===== TEXT SECTION =====

English speaker to the rescue: wenig Licht = dim light.

John Medway
John Medway

“Maria is making an internship in the emergency room.” – ich sagte “doing an internship”, nicht “making an internship”. Fraglos habe ich viel über “machen” und “tun” zu lernen.


Low light, of you’re talking about taking pictures :)


Vielleicht erinnere ich mich das Falsch aber hat Aufnahme nicht eine Bedeutung wie “exception” und wenn so, ist diese wort mit die andere Beispiele verwandt? Danke : )


Du denkst bestimmt an “Ausnahme”. :)


Oh das habe ich! Danke : )


As with everything there are seemingly billions of ways to say something, but “in low lighting” sounds most natural to me in a photographic context. Great lesson and good discussions too!


Das Chaos heute beim Meeting war nur eine Momentaufnahme. Eigentlich sind wir gut organisiert.

The chaos at the meeting today was just a SNAPSHOT/ IMPRESSION OF THE MOMENT. We’re actually pretty organized.

There’s an english word, ‘Glimpse’, that’s perfect for this meaning.


es aufnehmen mit

No English word, but the phrase “is a match for” or “is no match for” is essentially the same thing.

Maria is a match for any man.
Your soup is good, but it is no match for mine.
Even though my dog is small, it is a match for bears.

I think the logic is that the two things match each other, as in a pair.

Personally, I play a lot of video games (Street Fighter!), so when I hear this phrase, I think of something that demands my full effort. Two things are so similar that the outcome is uncertain for both sides, and the only way to find a winner is through competition. In that sense, “you’re no match for me” sounds like “one of us has much more skill than the other. One of us will be bored, the other will think it’s unfair,” and “you are a match for me” sounds like “our skills are equal enough that we will both feel we were tested.”


I think “is a match for” works well with the Maria-vodka and soup examples, but it doesn’t seem quite active enough for the dog one.

There’s really not an idiom that fits exactly with all of these. “Hold one’s own against” is pretty good:

– Maria can hold her own against any man.
– Your soup can’t hold its own against mine.
– My dog can hold its own against bears.

“Take on” is really fine for the sort of active, “challenging” meaning. “Take it up with” has a different meaning in English, though. I’m trying to think how to describe it – it’s mostly about presenting a complaint to somebody, and it tends to be used when you’re trying to deflect that process away from yourself.

=====

• REQUIRED WORK
[1] List the three example sentences in the comment thread that use "hold one's own against."
[2] Carry on the comment thread about German and English phrases, picking up after its last sentence.
The material after this thread plays no part here.

===== SUPPLIED MATERIAL =====

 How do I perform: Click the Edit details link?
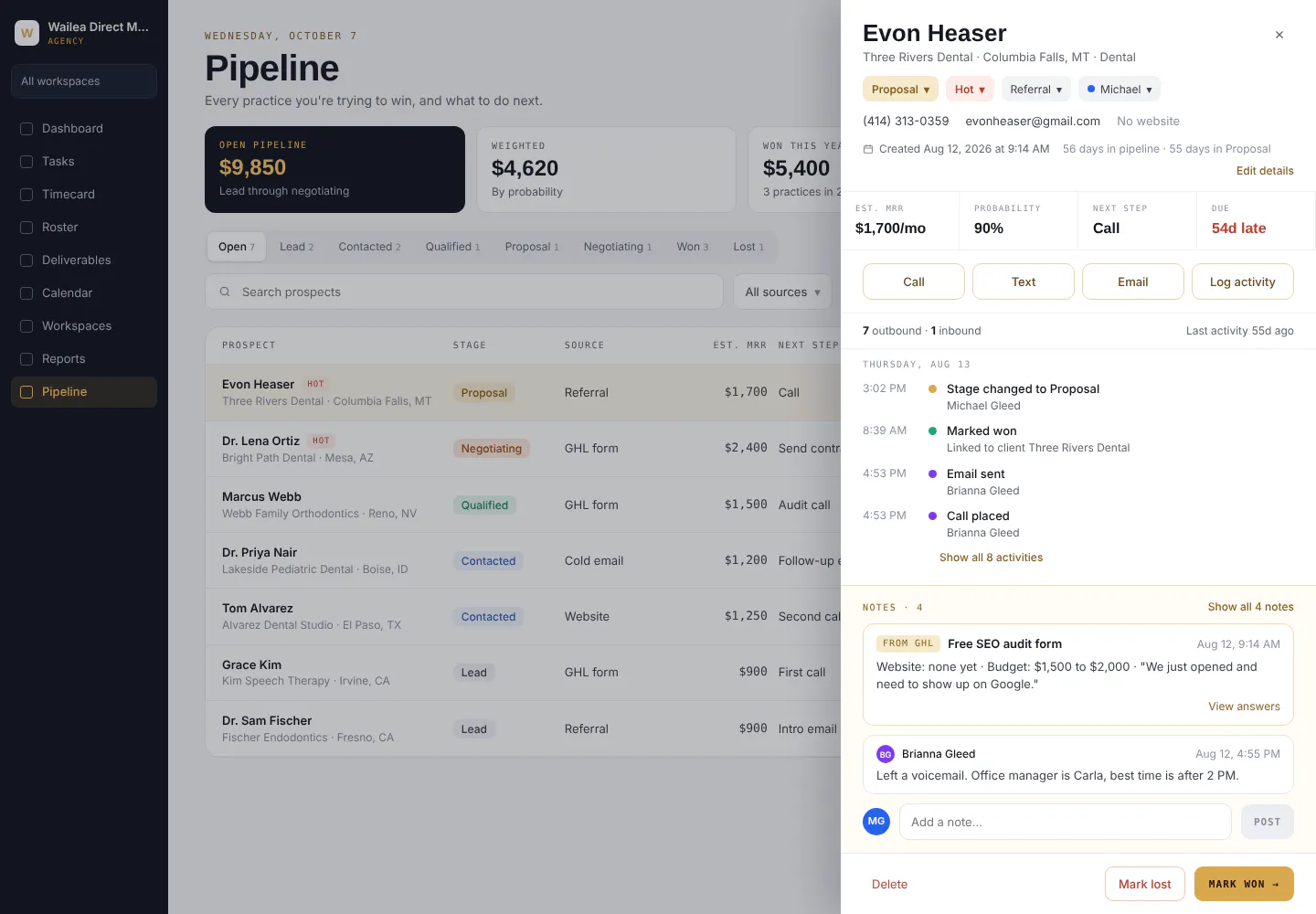pos(1265,171)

=====

• ANSWERS TO THE TASKS
[1]
- Maria can hold her own against any man.
- Your soup can't hold its own against mine.
- My dog can hold its own against bears.

[2]
– If you don’t like how I’m doing my job, you can take it up with my supervisor.
– I don’t know why your pay hasn’t been getting deposited on time – you’ll have to take that up with the payroll department.

Benjamin Geer

“Der Hipster nimmt sein Rennrad immer mit in die Wohnung rauf.” This sounds like a mixture of “mitnehmen” and “raufnehmen”. What’s the infinitive? “Raufmitnehmen”?

Dave M.
Dave M.

The difference between making an activity and doing an activity could be down to American versus British English. I have heard British kids make a test or exam, American kids take one…

Also, in the sentence Die Kamera macht sogar bei wenig Licht noch gute Aufnahmen. Is there a tone of “suprisingly” here? Like the speaker was not expecting it to work well but it does?


Hello, that’s my first post on your blog. I really like the explanation but what I’m missing is the difference between the word “annehmen” which is somewhat similar. Could you explain a bit more? Thanks!


I’ve read it and (also after your comment) it makes much more sense :)


Der Hund hat wieder auf den Boden gepinkelt. Wir brauchen mal einen Aufnehmer.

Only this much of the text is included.